I've also seen the equivalence document downloaded from the IBCC website, and know that an A* equals 90%.

The only thing which has me confused is the adding up of all the subjects and the subsequent final score. IBCC counts only 8 O-Levels and 3 A-Levels, making a total of 1100 marks. Does this mean the highest possible equivalence one can get is 990/1100 (90% overall) and not _one_ mark more? Isn't this unfair, since Matriculation and FSc students can achieve more than that (since they don't need the equivalence), and consequently a higher merit? Especially considering the top universities where people who apply from Pakistan usually _do_ have that many marks, doesn't this give them an advantage? This also means people who have not done Matric/FSc need to do even better in MCAT to compete for a place in the likes of King Edward, Allama Iqbal, etc.

Or is there no such limit imposed by the equivalence?

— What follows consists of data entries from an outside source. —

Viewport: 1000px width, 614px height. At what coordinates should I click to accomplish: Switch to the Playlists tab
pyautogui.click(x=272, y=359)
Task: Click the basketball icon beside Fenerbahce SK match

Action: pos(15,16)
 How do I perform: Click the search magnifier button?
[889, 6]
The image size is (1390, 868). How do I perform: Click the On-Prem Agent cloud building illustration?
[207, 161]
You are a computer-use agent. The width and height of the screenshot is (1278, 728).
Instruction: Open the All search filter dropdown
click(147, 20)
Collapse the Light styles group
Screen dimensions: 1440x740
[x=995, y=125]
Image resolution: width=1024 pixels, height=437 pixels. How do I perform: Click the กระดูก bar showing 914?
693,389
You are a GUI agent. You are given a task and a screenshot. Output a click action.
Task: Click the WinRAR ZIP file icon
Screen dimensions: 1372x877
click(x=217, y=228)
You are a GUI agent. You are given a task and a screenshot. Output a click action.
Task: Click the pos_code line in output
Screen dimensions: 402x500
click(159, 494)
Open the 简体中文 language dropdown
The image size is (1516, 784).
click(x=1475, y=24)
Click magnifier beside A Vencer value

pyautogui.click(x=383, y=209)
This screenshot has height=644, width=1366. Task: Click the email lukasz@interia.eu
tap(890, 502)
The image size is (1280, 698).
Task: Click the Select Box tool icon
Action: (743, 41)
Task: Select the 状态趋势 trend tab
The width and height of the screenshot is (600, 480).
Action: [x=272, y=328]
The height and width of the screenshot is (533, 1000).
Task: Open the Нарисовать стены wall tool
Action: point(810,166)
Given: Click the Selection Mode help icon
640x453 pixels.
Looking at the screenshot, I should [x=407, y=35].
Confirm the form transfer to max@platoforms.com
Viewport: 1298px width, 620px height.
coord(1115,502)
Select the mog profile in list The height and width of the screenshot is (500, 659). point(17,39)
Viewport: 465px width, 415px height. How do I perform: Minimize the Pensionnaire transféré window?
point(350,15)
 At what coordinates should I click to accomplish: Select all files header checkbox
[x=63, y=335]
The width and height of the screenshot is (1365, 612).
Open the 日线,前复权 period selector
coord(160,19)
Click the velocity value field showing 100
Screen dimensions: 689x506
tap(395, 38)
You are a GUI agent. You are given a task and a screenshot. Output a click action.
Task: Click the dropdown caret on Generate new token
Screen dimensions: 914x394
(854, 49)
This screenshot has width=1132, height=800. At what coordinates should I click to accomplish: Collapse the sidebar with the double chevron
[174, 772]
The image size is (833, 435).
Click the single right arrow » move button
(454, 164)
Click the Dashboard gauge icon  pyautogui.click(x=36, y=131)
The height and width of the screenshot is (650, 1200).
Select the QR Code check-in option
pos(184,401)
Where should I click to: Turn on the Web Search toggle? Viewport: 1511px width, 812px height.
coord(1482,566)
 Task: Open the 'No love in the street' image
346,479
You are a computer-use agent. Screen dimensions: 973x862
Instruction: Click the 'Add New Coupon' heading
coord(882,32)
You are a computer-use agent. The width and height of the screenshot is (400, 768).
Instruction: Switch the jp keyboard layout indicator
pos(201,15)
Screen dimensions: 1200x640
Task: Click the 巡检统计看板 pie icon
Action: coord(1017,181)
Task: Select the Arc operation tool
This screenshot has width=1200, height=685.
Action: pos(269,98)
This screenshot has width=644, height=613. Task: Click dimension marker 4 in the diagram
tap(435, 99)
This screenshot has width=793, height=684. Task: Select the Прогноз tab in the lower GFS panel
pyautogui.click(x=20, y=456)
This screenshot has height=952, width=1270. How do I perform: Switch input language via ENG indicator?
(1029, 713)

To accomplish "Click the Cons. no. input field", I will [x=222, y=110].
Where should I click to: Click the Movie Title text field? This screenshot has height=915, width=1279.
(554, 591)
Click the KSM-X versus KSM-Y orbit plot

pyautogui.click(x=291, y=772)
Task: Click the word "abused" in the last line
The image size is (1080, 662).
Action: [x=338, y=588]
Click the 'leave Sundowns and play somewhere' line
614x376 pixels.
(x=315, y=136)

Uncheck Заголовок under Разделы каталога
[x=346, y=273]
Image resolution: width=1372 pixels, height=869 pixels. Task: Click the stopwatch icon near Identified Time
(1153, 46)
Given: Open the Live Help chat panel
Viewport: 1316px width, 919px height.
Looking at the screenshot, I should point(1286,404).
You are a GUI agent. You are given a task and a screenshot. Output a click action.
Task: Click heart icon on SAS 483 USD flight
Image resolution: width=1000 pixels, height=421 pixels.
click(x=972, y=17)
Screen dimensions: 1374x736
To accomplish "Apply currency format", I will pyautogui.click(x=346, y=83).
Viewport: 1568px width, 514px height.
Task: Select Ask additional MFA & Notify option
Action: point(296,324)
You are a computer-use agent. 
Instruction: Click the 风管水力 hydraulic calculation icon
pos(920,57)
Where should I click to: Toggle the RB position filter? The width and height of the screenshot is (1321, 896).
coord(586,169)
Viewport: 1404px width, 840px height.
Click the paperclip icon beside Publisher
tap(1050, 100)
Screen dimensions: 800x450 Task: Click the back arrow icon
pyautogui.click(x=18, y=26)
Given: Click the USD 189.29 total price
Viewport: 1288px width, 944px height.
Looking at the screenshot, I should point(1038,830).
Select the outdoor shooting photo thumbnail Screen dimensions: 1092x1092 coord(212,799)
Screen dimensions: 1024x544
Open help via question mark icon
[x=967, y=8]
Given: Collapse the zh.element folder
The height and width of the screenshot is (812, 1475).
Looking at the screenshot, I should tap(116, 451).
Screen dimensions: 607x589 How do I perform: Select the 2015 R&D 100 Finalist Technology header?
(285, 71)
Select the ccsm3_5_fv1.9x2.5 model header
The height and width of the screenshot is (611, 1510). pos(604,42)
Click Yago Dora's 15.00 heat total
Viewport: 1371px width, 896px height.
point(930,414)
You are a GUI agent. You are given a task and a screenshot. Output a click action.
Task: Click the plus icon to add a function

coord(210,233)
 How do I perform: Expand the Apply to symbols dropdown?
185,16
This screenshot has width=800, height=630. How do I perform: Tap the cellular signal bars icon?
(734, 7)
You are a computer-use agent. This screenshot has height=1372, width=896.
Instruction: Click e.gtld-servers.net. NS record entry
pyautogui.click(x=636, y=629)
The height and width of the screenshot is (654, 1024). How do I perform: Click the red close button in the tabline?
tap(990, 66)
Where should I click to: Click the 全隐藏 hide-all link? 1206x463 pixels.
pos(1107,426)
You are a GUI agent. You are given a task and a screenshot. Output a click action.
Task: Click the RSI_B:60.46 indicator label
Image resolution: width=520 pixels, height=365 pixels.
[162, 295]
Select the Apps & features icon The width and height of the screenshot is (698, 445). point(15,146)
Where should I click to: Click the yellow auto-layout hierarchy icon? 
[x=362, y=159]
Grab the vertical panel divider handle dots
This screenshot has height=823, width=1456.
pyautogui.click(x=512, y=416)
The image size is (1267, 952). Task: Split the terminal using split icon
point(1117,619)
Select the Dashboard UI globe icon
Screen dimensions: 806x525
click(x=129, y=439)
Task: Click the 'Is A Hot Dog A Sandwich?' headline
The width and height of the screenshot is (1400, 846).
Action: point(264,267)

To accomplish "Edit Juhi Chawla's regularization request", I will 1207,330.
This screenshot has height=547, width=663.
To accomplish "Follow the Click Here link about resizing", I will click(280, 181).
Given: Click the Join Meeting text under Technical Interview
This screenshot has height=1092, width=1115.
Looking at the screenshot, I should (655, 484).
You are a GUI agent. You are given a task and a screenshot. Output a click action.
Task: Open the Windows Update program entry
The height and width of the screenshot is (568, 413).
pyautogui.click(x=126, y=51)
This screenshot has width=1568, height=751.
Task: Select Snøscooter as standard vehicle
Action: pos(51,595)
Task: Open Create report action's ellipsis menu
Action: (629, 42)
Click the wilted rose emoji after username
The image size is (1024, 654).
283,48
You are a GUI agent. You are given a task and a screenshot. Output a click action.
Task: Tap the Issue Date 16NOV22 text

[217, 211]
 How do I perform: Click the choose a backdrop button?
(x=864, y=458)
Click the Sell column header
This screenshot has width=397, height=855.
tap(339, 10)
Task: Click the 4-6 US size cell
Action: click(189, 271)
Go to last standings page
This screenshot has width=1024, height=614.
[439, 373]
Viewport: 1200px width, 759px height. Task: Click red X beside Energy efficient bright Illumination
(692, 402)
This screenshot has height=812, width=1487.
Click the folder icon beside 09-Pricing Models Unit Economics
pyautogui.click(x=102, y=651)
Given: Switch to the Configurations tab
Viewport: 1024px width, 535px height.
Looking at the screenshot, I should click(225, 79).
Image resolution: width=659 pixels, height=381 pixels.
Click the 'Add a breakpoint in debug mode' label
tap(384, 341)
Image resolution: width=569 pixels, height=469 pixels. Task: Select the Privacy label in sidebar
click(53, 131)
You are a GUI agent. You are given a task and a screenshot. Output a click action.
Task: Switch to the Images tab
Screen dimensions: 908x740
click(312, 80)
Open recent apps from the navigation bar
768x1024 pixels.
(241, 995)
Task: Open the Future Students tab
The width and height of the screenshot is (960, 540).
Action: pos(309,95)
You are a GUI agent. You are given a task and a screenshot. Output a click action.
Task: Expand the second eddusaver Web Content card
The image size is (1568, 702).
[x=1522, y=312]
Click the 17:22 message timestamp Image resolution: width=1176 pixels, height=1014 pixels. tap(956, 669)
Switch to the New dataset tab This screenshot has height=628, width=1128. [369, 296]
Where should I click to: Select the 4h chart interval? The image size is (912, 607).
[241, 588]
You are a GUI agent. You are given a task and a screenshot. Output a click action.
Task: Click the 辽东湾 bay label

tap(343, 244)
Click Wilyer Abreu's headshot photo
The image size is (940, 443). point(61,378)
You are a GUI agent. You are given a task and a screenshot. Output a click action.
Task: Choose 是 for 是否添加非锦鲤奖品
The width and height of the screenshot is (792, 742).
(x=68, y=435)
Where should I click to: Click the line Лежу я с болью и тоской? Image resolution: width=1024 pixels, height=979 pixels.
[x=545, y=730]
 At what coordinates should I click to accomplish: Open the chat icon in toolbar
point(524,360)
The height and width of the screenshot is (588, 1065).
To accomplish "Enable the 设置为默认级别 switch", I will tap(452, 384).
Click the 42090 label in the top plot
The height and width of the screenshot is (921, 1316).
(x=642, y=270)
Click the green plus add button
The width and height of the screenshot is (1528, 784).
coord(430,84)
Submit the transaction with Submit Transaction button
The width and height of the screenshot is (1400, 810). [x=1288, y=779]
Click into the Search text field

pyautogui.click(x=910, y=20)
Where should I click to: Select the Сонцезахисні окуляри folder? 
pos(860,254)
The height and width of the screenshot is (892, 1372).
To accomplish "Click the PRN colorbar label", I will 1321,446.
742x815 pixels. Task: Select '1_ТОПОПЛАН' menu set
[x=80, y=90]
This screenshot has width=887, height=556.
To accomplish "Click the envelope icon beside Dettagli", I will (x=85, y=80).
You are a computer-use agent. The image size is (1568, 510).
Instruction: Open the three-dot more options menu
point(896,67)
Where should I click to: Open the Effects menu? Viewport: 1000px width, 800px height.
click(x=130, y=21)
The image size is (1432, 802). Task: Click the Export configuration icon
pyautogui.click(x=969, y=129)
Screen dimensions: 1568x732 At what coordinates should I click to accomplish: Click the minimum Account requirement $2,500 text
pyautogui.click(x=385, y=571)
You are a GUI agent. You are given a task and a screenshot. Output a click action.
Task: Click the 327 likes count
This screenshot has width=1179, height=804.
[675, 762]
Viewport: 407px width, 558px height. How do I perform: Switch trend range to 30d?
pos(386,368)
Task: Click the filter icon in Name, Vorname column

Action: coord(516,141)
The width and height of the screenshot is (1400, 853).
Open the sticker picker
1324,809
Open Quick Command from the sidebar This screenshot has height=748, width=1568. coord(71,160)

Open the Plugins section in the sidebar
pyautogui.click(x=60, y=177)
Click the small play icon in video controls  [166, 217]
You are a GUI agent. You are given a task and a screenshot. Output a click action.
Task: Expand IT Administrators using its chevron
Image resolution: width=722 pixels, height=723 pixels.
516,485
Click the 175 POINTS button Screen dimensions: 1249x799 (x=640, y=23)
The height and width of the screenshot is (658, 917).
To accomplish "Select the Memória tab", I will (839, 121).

Any help would be greatly appreciated.


----------



## hm12 (Jul 21, 2012)

yes its true that anyone who has done O/A level cannot score more than 990/1100 and yes you have to study and do a lot better in MCAT to get into King Edward and i know its very unfair. I am an A level student and i went through all this recently. There is nothing you can do about it. No one you can complain to. You just have to suffer this which is very unfair and there is a majority of A level students right now in Pakistan going through this. So just work hard on MCAT. You will have to study a lot of fsc material which is very different from A levels but its not something impossible 
Or is there no such limit imposed by the equivalence?


----------



## 111hasni111 (Oct 15, 2012)

Thanks for the information. Now I know what to concentrate on!


----------



## hm12 (Jul 21, 2012)

My pleasure


----------



## Asad Shahbaz (Jul 26, 2013)

This is so strange. I mean if they have to be this unfair, just do something, make their matric/F.Sc system worth it so that the British system followers wont have to suffer, and no one would go for o/a levels!


----------